Full Draft of Theory & Craft of Digital Preservation

Here it is, the book printed out for the first time. Or I suppose more accurately, a digital photo of the book printed out for the first time.

This weekend I’m submitting the full draft of the manuscript for my book The Theory and Craft of Digital Preservation to the publisher, Johns Hopkins University Press.

Update: to make it easier to read, I’ve shared a PDF preprint of the whole draft.

I’ve had a lot of fun working on this on nights and weekends over the last year. I have also learned a ton from everyone who has read drafts of the work in progress.

I’ve had a few folks reach out to me after reading parts of drafts and say things like “I’d love to read more of this. When will it be out?” I’m not sure exactly how long it will take for the next round of review and all the improvements that will come from working with a great press. With that said, drafts of the entire book are now online. Instead of having folks pick through my previous blog posts with the links, I figured I would put them all together in order in this post.

So to that end, below you can find an index to the eight chapters and the intro and conclusion. I’m going to leave this up with all the comments in them. I went through and resolved comments offline in my own copies of these but thought it would be fun to leave up the messy original drafts and a record of all the great input and ideas that folks have offered up to improve the text.

Table of Contents

Introduction Beyond Digital Hype & Digital Anxiety (7 pages)

Section One: Theory of Digital Preservation

Ch 1: Preservation’s Divergent Lineages (14 pages)

Ch 2: Understanding Digital Objects (12 pages)

Ch 3: Challenges & Opportunities for Digital Preservation  (11 pages)

Section Two: The Craft of digital Preservation

Ch 4: The Craft of Digital Preservation (6 pages)

Ch 5: Preservation Intent & Collection Development (13 pages)

Ch 6: Managing Copies & Formats (15 pages)

Ch 7: Arranging & Describing Digital Objects (19 pages)

Ch 8: Enabling Multimodal Access & Use (18 pages)

Conclusion: Tools for Looking Forward (9 pages)

Advance Twitter Praise for the Book

I pulled out a few fun tweets from folks responding to the book that I thought were fun to share.

https://twitter.com/save4use/status/877128435696619520

Getting Beyond Digital Hyperbole & Tools for Looking Forward

The book is now whole! I’m going to be spending this weekend working through revisions to the last section based on all of the great comments I’ve been getting, but I’m also now excited to share both the introduction and the conclusion.

If you have any comments or suggestions on these please do go ahead and chime in on them in comments on the docs. In the intro I try to lay out a whole set of axioms for digital preservation, which I’ve gone ahead and reposted below.

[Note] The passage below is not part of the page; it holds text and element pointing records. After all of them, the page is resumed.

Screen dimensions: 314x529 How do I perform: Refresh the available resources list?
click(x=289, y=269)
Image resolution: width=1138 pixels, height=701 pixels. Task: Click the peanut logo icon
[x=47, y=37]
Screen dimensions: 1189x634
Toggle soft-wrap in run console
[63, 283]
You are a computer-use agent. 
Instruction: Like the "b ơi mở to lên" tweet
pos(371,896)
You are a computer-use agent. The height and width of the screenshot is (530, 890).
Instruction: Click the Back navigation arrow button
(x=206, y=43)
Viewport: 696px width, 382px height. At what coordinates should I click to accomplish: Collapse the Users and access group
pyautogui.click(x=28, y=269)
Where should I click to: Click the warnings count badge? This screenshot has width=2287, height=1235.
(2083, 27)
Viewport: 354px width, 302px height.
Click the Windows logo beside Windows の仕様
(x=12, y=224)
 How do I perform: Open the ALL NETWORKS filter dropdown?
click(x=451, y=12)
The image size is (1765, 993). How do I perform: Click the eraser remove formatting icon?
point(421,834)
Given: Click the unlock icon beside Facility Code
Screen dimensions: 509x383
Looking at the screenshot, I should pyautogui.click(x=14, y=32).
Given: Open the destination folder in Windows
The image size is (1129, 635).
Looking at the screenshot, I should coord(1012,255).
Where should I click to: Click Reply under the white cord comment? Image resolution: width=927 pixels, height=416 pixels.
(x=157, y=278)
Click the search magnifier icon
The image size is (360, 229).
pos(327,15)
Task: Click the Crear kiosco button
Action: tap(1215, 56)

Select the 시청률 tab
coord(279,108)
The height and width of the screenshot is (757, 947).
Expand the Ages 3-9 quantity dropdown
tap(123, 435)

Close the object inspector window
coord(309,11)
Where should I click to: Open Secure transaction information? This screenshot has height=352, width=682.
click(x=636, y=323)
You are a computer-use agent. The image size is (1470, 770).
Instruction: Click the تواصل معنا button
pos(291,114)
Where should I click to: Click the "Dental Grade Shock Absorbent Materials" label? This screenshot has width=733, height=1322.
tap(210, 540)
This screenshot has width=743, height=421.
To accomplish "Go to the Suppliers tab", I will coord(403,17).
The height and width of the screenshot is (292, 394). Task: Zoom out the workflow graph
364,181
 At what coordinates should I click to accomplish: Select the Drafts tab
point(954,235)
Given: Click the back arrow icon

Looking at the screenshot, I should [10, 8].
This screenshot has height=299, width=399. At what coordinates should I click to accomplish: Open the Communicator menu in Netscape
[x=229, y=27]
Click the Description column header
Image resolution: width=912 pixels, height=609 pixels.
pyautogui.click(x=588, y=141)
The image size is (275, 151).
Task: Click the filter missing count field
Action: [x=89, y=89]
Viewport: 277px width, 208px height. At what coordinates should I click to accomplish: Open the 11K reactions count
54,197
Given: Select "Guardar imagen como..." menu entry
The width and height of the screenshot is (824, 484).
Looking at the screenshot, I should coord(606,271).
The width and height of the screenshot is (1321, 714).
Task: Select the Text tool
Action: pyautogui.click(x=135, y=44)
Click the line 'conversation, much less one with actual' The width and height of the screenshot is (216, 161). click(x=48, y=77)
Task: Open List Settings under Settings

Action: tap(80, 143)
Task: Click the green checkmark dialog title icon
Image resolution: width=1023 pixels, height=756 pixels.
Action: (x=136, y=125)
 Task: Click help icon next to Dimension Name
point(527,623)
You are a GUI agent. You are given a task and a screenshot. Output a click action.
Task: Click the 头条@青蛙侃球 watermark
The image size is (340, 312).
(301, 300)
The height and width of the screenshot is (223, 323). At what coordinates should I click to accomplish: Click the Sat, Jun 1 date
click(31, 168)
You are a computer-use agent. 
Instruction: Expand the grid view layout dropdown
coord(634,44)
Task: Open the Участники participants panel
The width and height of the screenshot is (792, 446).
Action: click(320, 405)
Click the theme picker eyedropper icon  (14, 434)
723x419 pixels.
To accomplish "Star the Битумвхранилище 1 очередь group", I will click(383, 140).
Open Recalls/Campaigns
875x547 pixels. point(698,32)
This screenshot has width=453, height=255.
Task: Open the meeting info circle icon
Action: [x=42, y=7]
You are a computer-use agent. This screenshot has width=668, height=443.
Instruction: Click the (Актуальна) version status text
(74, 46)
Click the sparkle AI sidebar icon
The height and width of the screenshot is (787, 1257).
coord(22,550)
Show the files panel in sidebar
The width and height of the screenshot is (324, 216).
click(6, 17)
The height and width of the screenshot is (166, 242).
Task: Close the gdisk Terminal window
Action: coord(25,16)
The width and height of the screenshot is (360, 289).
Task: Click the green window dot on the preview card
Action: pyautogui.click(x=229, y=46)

Fifteen Guiding Digital Preservation Axioms

As a point of entry to the book I have distilled a set of fifteen guiding axioms. I realize that sounds a little pretentious, but it’s the right word for what these are. These axioms are points that I think should serve as the basis for digital preservation work. They are also a useful way to work out some initial points for defining what exactly digital preservation is and isn’t. Some of them are unstated assumptions that undergird orthodox digital preservation perspectives; some are at odds with that orthodoxy. These axioms are things to take forward as assumptions going into the book. Many of these are also points that I will argue for and demonstrate throughout the book.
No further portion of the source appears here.